MINDGAMES: A Live Arena for Evaluating Social and Strategic Reasoning in Multi-Agent LLMs
Kevin Wang, Anna Th\"oni, Benjamin Kempinski, Bobby Cheng, Jianzhu Yao, Benjamin Finch, Leon Guertler, Viraj Nadkarni, Yihan Jiang, Aliaksei Korshuk, Alexander Buyantuev, Ilya Makarov, Siyuan Wu, Yu-Chi Cheng, Yan-Ru Ju, Ti-Rong Wu, I-Hsuan Chu, Yu-Yu Yang, I-Chen Wu, Yitian Huang, Qinlu Cao, Yiheng Sun, Yuhong Dai, Hongkun Yao, Jingxuan Fu, Jiwei Zhang, Hao Liao, Mossimo Ebeling, Govind Arun, Sadhvik Bathini, Mihir S Arya, Avinash Anish, Aditya Ranjan, Kirtana Sunil Phatnani, Paval KS, Vrushali Mehta, Aravind S, Nikhil Arora, Tanya Upadhyay, Amol Bandagale, Yuan Lu, ChunEn Hsiao, YuTing Lin, Arvin Chung, Jerry John Thomas, Mathieu Lauri\`ere, Leshem Choshen, Yoram Bachrach, Pramod Viswanath, Maria Polukarov, Cheston Tan, Tal Kachman, Atlas Wang
Why It Matters
What makes this one worth your time
Understanding and improving the social and strategic reasoning of LLMs is crucial for their deployment in real-world multi-agent scenarios, making this evaluation platform a valuable tool for researchers and developers.
Mindgames is a novel platform for evaluating multi-agent reasoning in LLMs through diverse game environments.
Summary
The paper introduces Mindgames, a multi-game arena and evaluation platform designed to assess the social and strategic reasoning capabilities of large language models (LLMs) in multi-agent settings.
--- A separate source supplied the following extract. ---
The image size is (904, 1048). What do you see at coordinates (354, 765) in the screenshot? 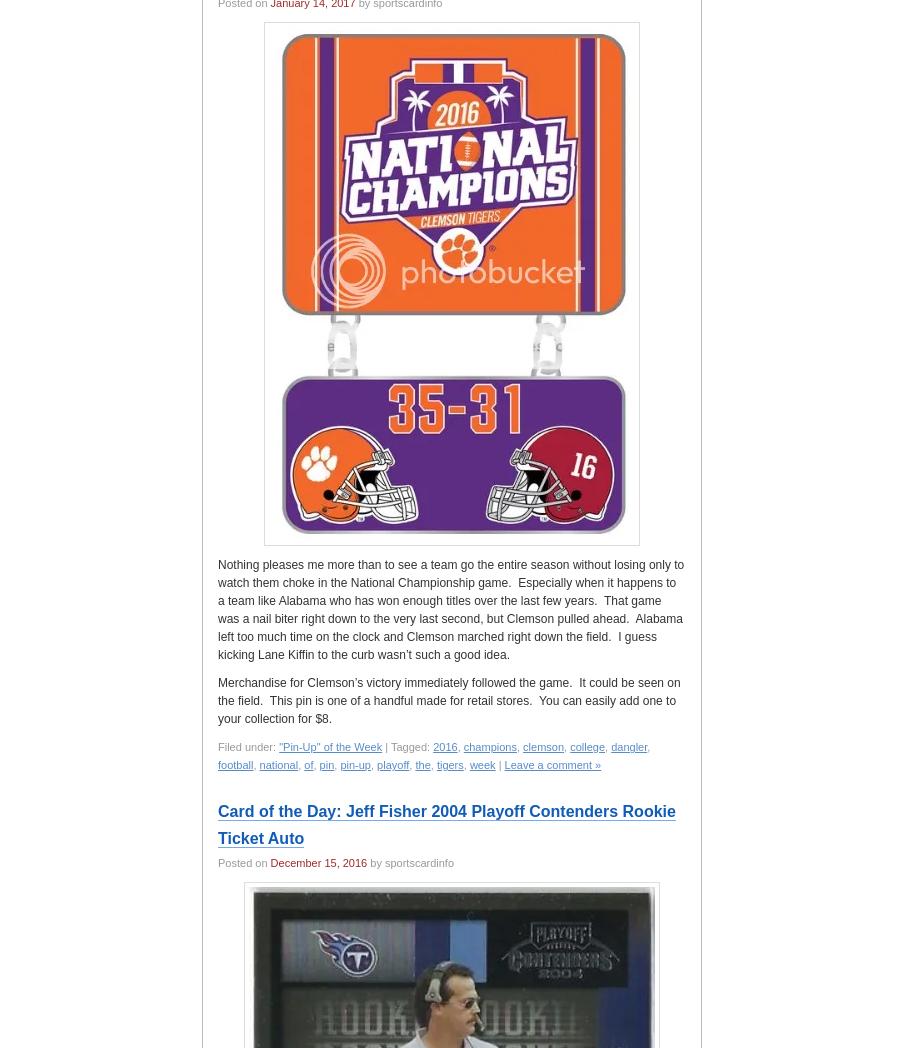
I see `'pin-up'` at bounding box center [354, 765].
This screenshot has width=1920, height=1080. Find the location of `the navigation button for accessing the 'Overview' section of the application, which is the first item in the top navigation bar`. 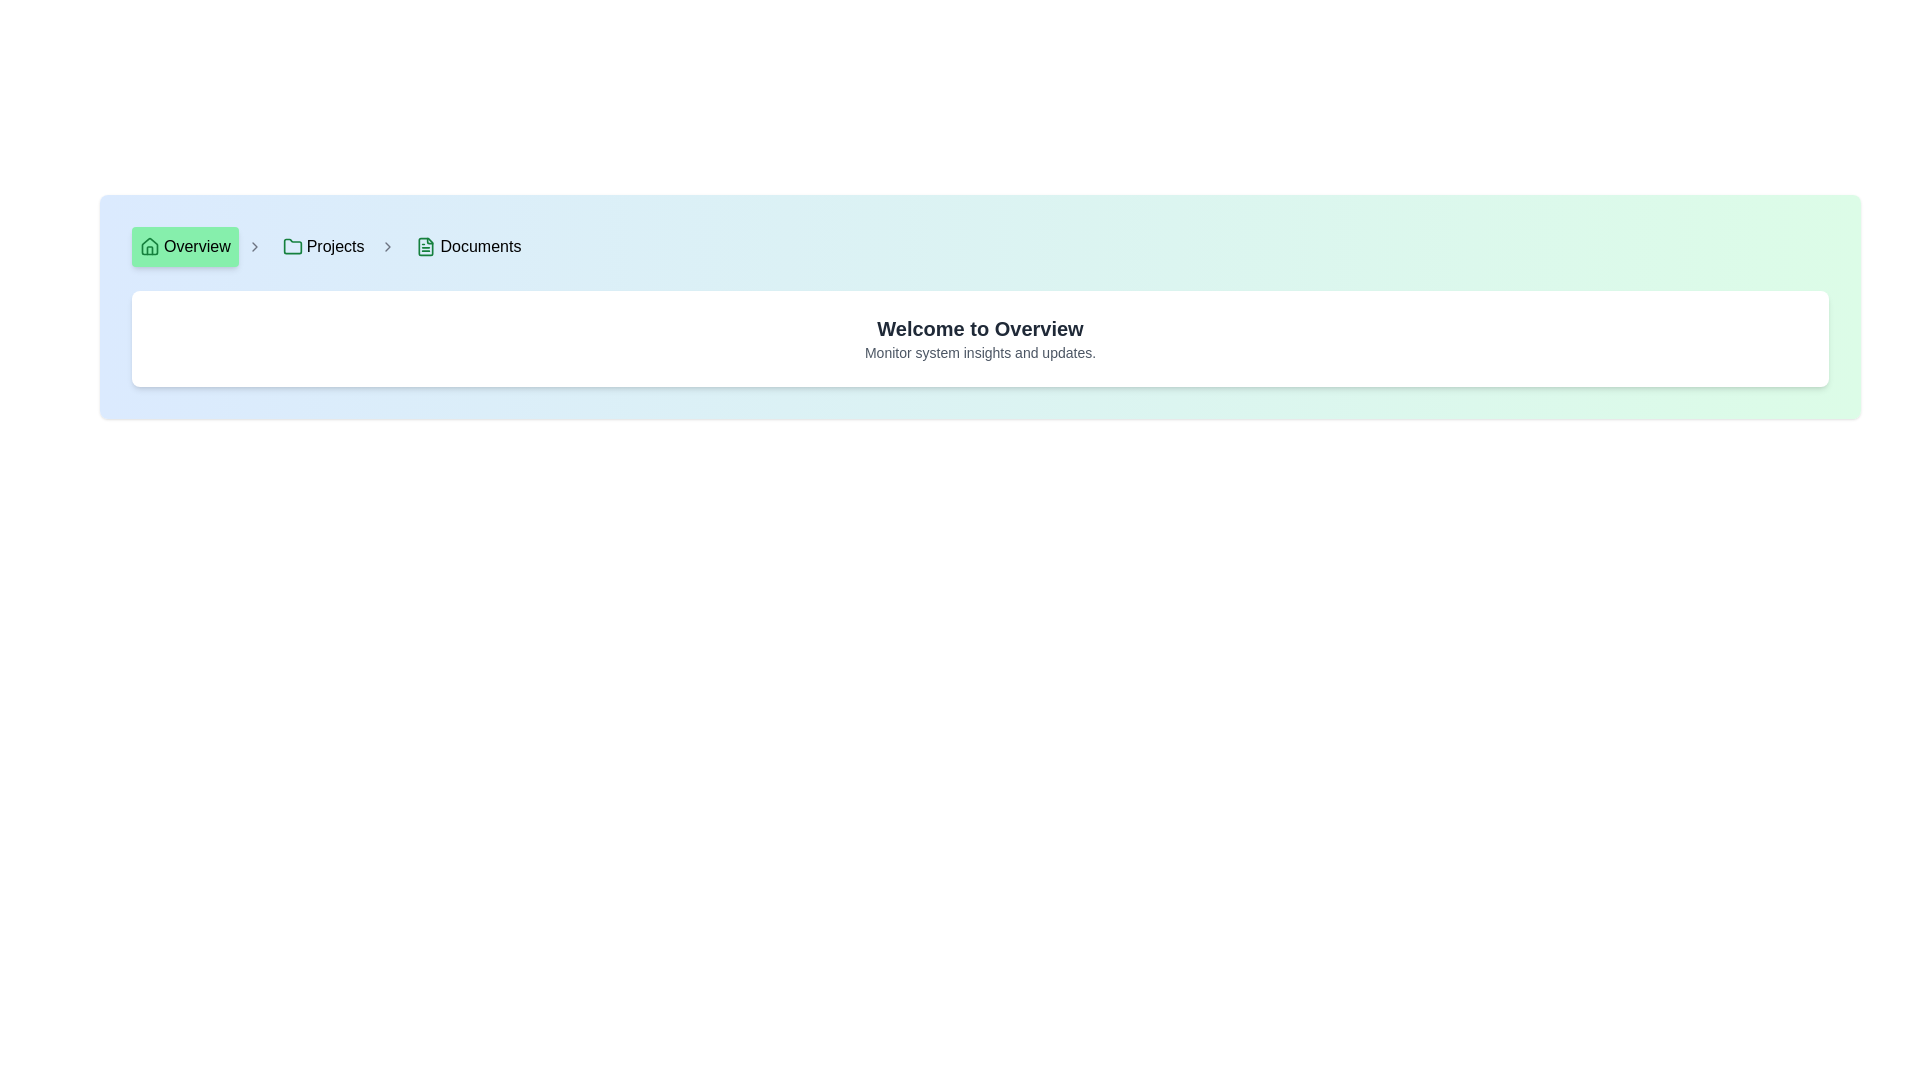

It evaluates LLM agents across four games, highlighting both agent-level and evaluation-level limitations, and provides a dataset of multi-agent games for further research.
Key contributions
- Introduction of Mindgames, a multi-game evaluation platform for LLMs.
- Analysis of agent-level and evaluation-level limitations in multi-agent reasoning.
- Release of a large dataset of multi-agent games with detailed observations and actions.
Notable insights
- The use of a multi-game arena allows for a more comprehensive evaluation of LLMs' reasoning capabilities compared to static benchmarks.
- The analysis reveals that environments with high failure rates may skew results by rewarding robustness over strategic skill.
Possible limitations
- Not stated in the abstract
Abstract
arXiv:2605.29512v1 Announce Type: new Abstract: Large language models (LLMs) are increasingly deployed as interactive agents, yet their capacity for social and strategic reasoning over extended interaction remains poorly understood. Existing evaluations rely on static vignettes or single-game benchmarks that cannot capture the sustained, multi-faceted reasoning that real-world multi-agent settings demand. We introduce Mindgames, a multi-game arena and evaluation platform for LLM agents that operationalizes complementary reasoning demands relevant to ``theory of mind'': belief attribution under hidden information, opponent modeling through repeated strategic interaction, cooperative inference under knowledge asymmetries, and sustained deception in social deduction. Built on TextArena, Mindgames provides a unified interaction interface, TrueSkill-based rating, and full trajectory logging across four game environments. We instantiate Mindgames through a 2025 competition cycle hosted at a major AI conference, which assessed 944 submitted agents from 76 teams across four games: Colonel Blotto, Iterated Prisoner's Dilemma, Codenames, and Secret Mafia. Our analysis surfaces both agent-level and evaluation-level limitations: brittle rule adherence remains a major bottleneck, top-performing systems repeatedly rely on explicit structural scaffolding, and leaderboard validity differs sharply across environments. In particular, failure-heavy environments can reward robustness to opponent errors as much as strategic ability, with Secret Mafia exhibiting a pronounced error-survival confound in this cycle. We release a dataset of 29,571 multi-agent games with turn-level observations, actions, and rewards, together with MG-Ref, a deterministic offline tournament protocol that scores new agents against a frozen reference pool of top-ranked, low-error Stage~II submissions under the same error-attribution lens used in this analysis.